LEFT: Julia Oldham, Sea Step (from the series, Spiders and Insects), 2006, video still, RIGHT: Robert Ladislas Derr, In Play, 2007-2010, video still. Images courtesy ATHICA.org.
Julia Oldham’s performance work sings: Her video documents, none of which run longer than two minutes, benefit heavily from tight editing and an innate sense of sound design. In selections from two bodies of work entitled Spiders and Insects and Timber, Oldham employs the systems of the human body as a means of making known the behaviors and movements of insects. Her short films show the artist moving through a choreographed series of movements, recreating the patterns of insect life in a frenzied, frantic dance. Moving between the natural world and the studio, and alternating props, costumes, and the nude, these films are funny, mesmerizing, and incongruously moving. They are beautiful.

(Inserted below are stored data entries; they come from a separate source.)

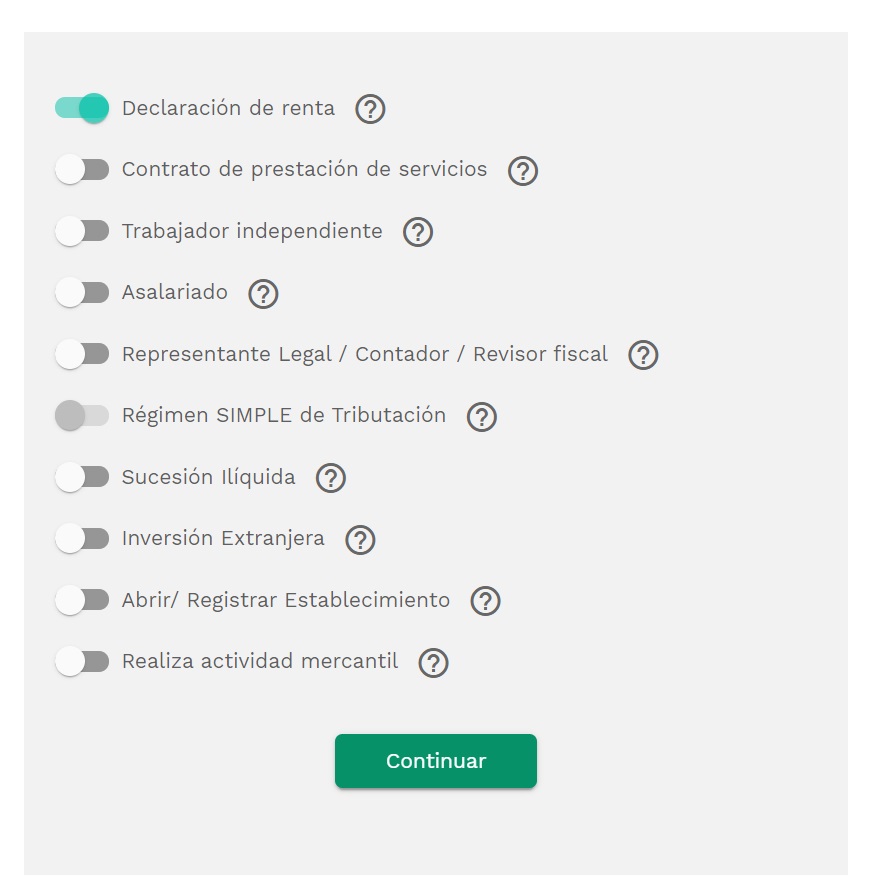Click the Contrato de prestación de servicios help icon
872x894 pixels.
point(521,171)
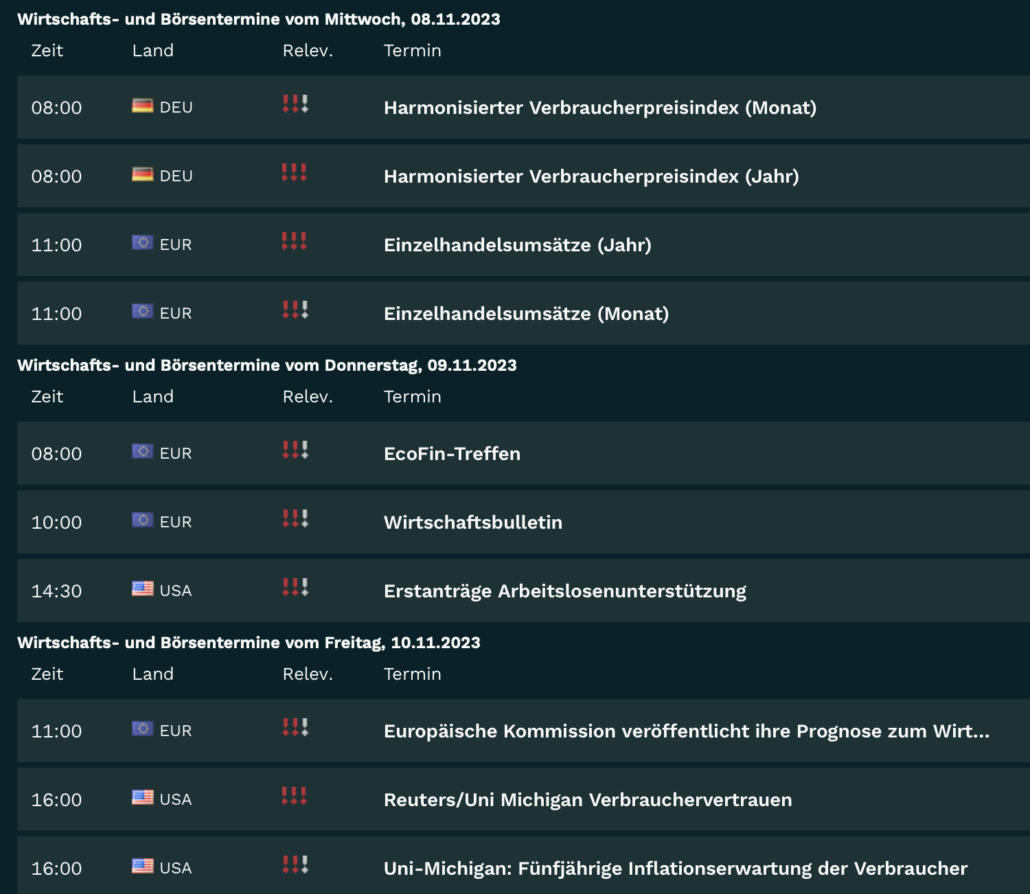Image resolution: width=1030 pixels, height=894 pixels.
Task: Click relevance icon for Verbraucherpreisindex (Jahr)
Action: [x=294, y=173]
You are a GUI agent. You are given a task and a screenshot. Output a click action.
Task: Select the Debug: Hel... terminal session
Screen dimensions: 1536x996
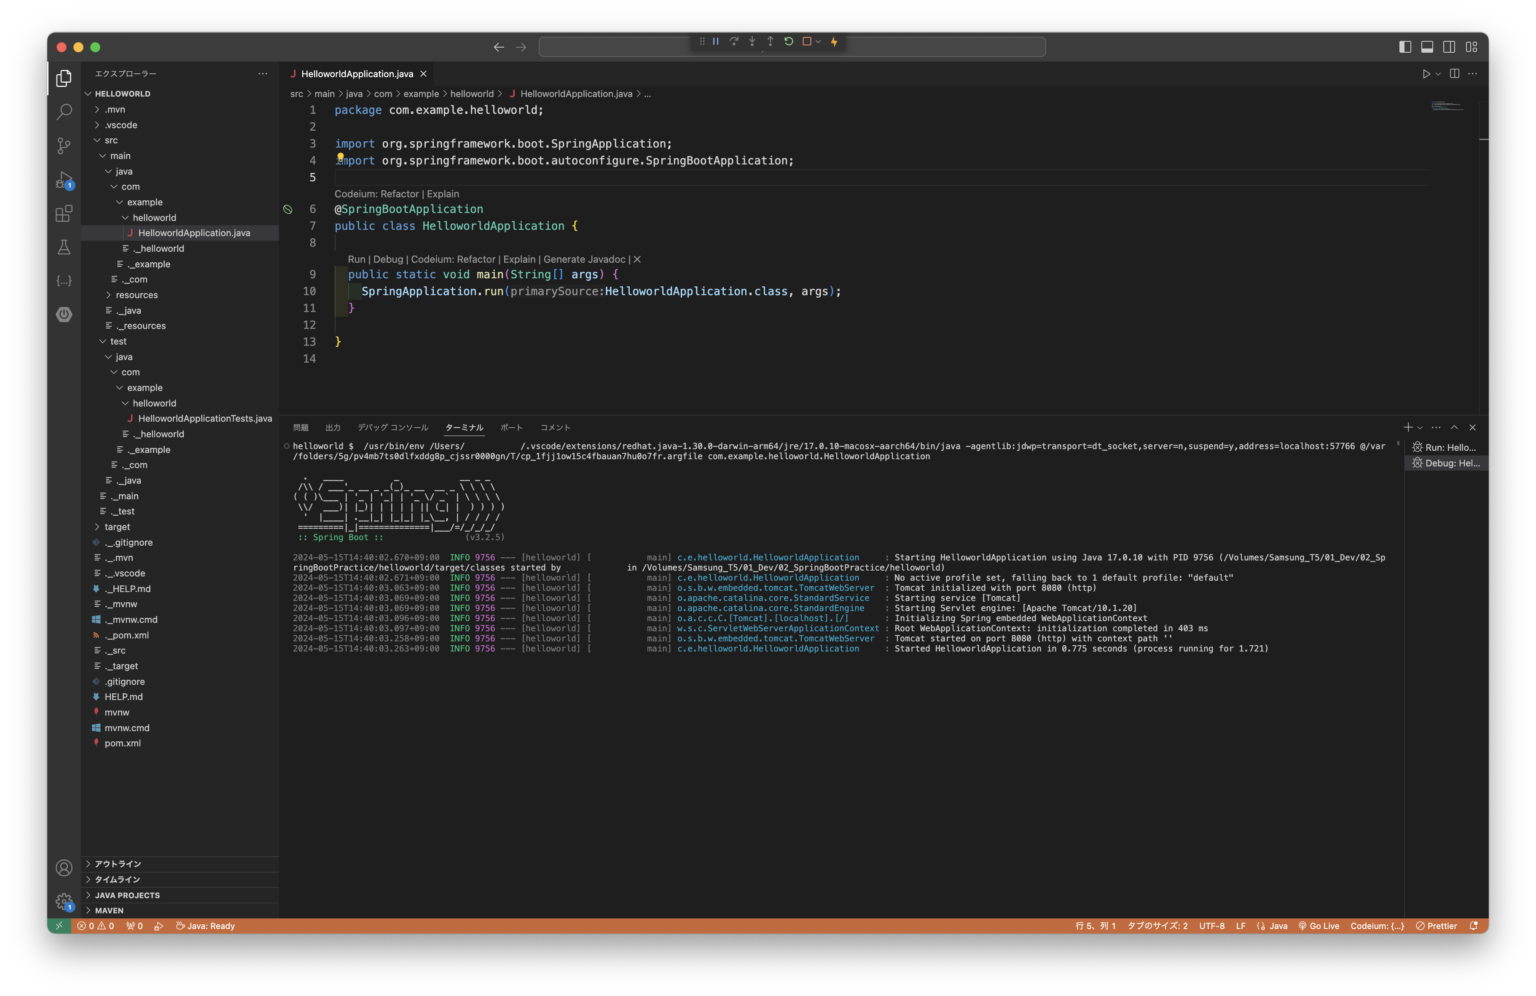[x=1445, y=462]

Dovetailing with the playfulness of Oldham’s performance pieces are the video works of Ohio-based Robert Ladislas Derr, who appeared as part of last year’s FLUX 2010 with his walking performance titled Chance. His ongoing work, In Play, depicts a split-screen view of the artist pitted against various art-world luminaries in a heated game of ping-pong. Clearly a trickster, Derr’s piece opens up a dialogue on the not-so-hidden systems of the art world itself, challenging several established artists to go head-to-head with the young buck. Of course, in doing so, these artists become a part of Derr’s work. Although to date the artist has competed in 15 total matches, the ATHICA show features his games against Kate Gilmore, Dan Graham, Michael Snow, and Dennis Oppenheim (who despite being close to the end of his life, can still play a mean game of ping-pong).
LEFT: Will Pergl, Trivialities of Deportment, 2011, mixed media, dimensions variable. Image courtesy Katherine Hodges. RIGHT: Dan Grayber, Rosebowl Mechanism, 2007, mixed with clear glass vessel, 15 x 15 x 15 inches. Image courtesy ATHICA.org.

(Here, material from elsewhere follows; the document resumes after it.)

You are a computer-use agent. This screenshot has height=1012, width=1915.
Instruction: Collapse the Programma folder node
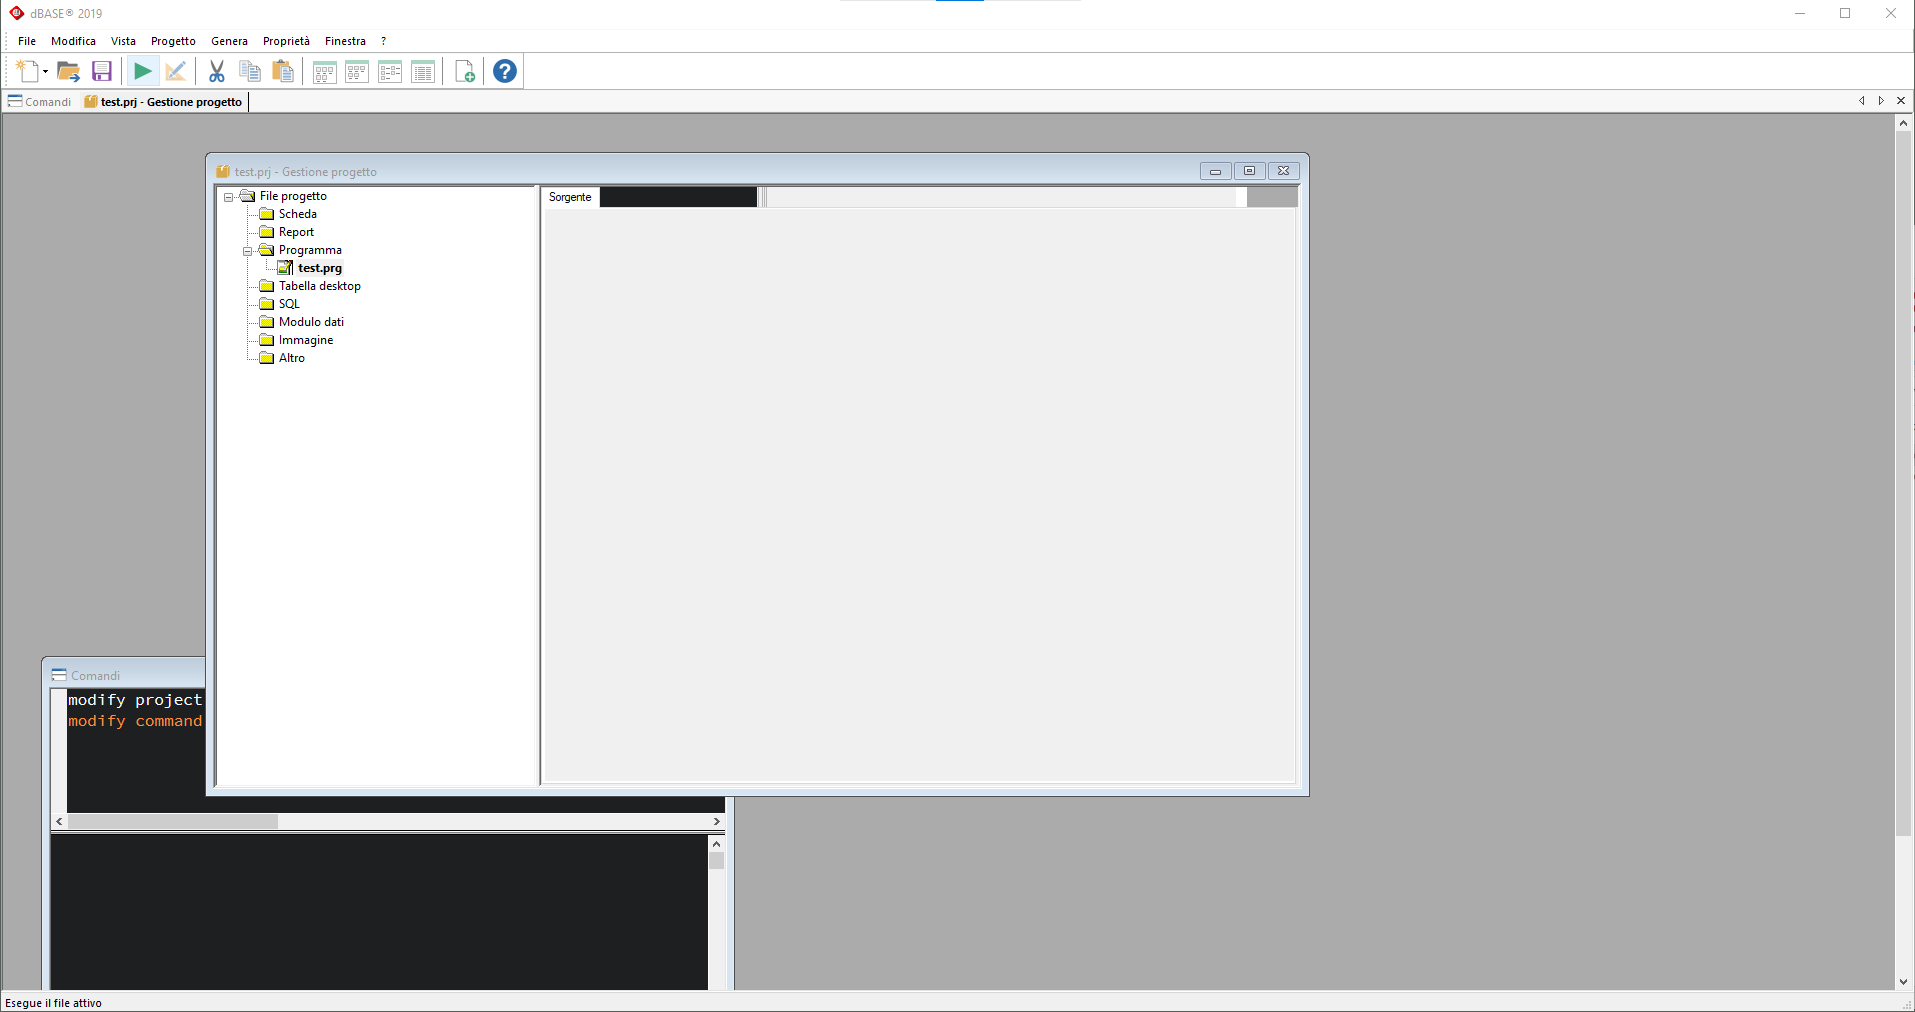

At the center of the exhibition are sculptures by Will Pergl and Dan Grayber, who anchor the show through a polished mechanical investigation of machines themselves. Grayber’s CavityMechanism series presents a vision of technology without any intention or need for human interaction — objects assembled and existing discreetly for their own self-sustenance. Exquisitely crafted, Grayber’s spring-loaded contraptions, perched inside various glass containers, are not so much kinetic as performative in their task of mid-air suspension. Everything about these pieces shrieks anticipation, as the rubber-footed rods apply constant pressure to their glass cages (although any anthropomorphizing of the work seems counter to its conceptual grounds).

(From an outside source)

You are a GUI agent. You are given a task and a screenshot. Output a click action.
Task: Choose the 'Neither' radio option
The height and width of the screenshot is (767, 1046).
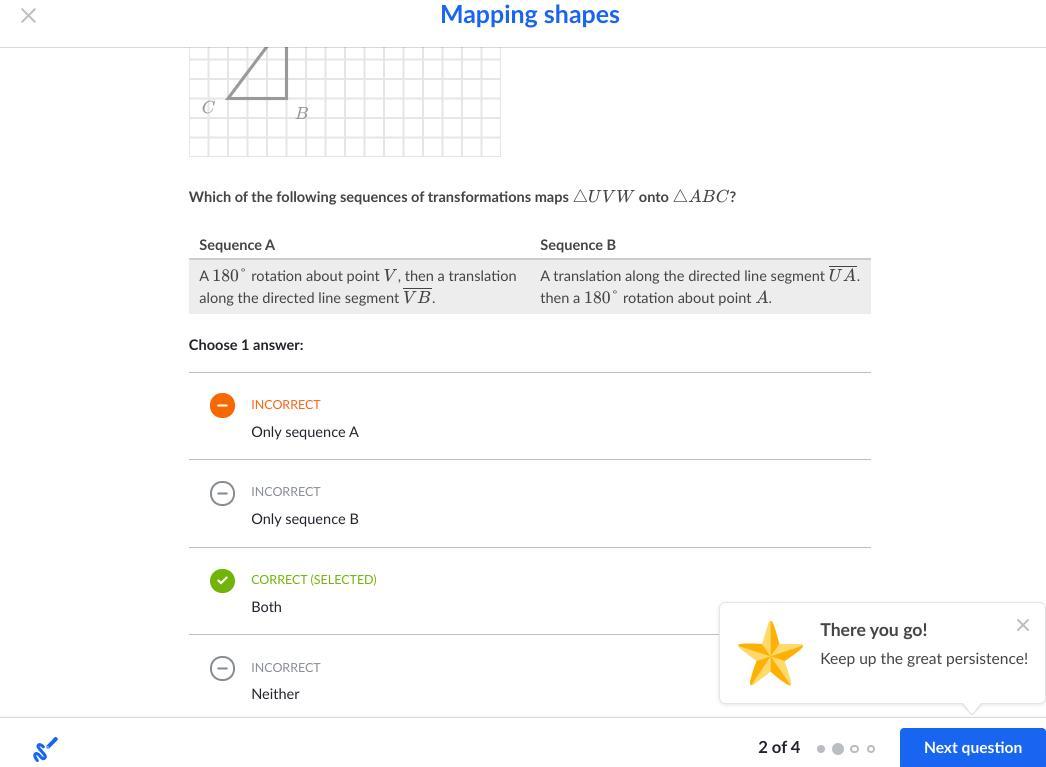tap(222, 668)
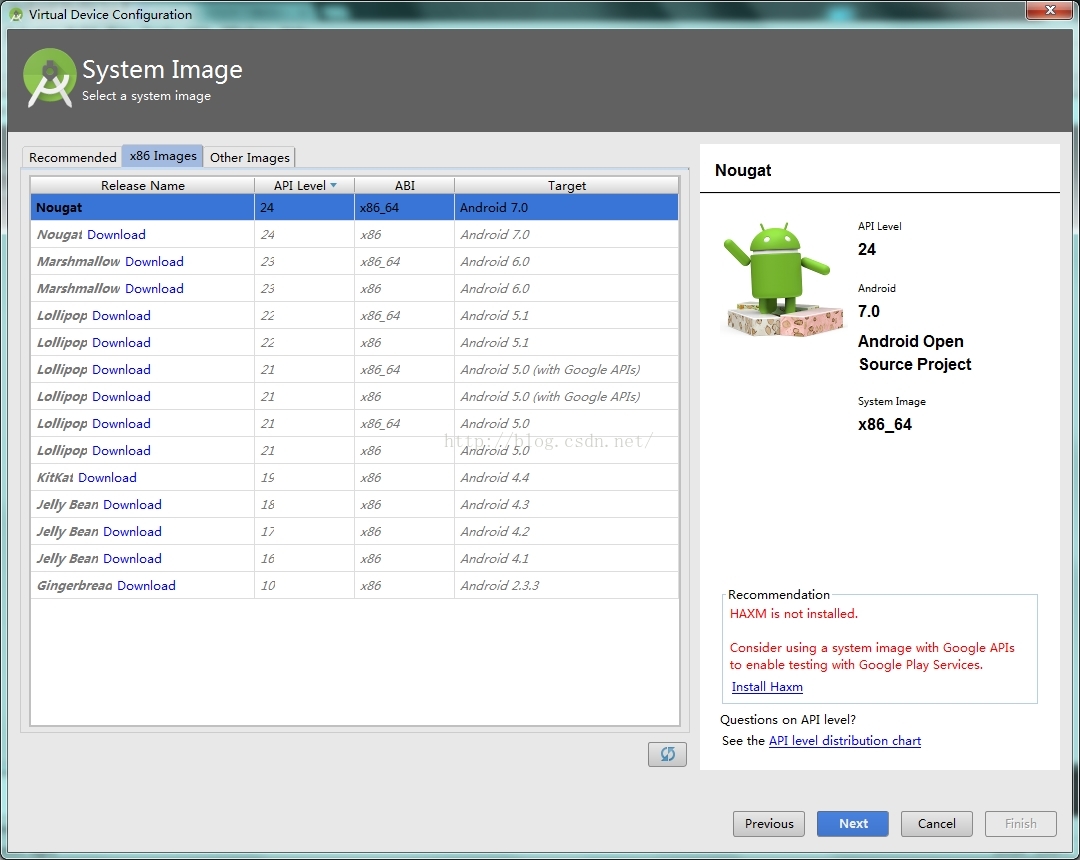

Pergl’s sprawling Trivialities of Deportment, which occupies half the gallery space and from which the overall exhibition design was smartly drawn, completely dominates ATHICA’s interior through its cunning assembly and division of negative space. The sculpture, which is essentially a three-dimensional drawing lashed to the ceiling and wall supports with ratcheted belts, allows for viewers to walk in, around, and under its various elements — drawing you into its mysterious logic. This is in fact the sixth installment of the sculpture, which continually adjusts to the environment of each exhibition and recreates its own systems to meet any spatial demands. Walking inside the piece is vaguely unsettling; it appears as if its connections may come unhinged at any moment — just as any system of logic can and, inevitably, will.
The exhibition, The Way Things Work, is on view at ATHICA through May 29, 2011. A gallery walk and discussion with curators Didi Dunphy and Megan Kluttz is scheduled for Thursday, April 28, 2011, at 7PM.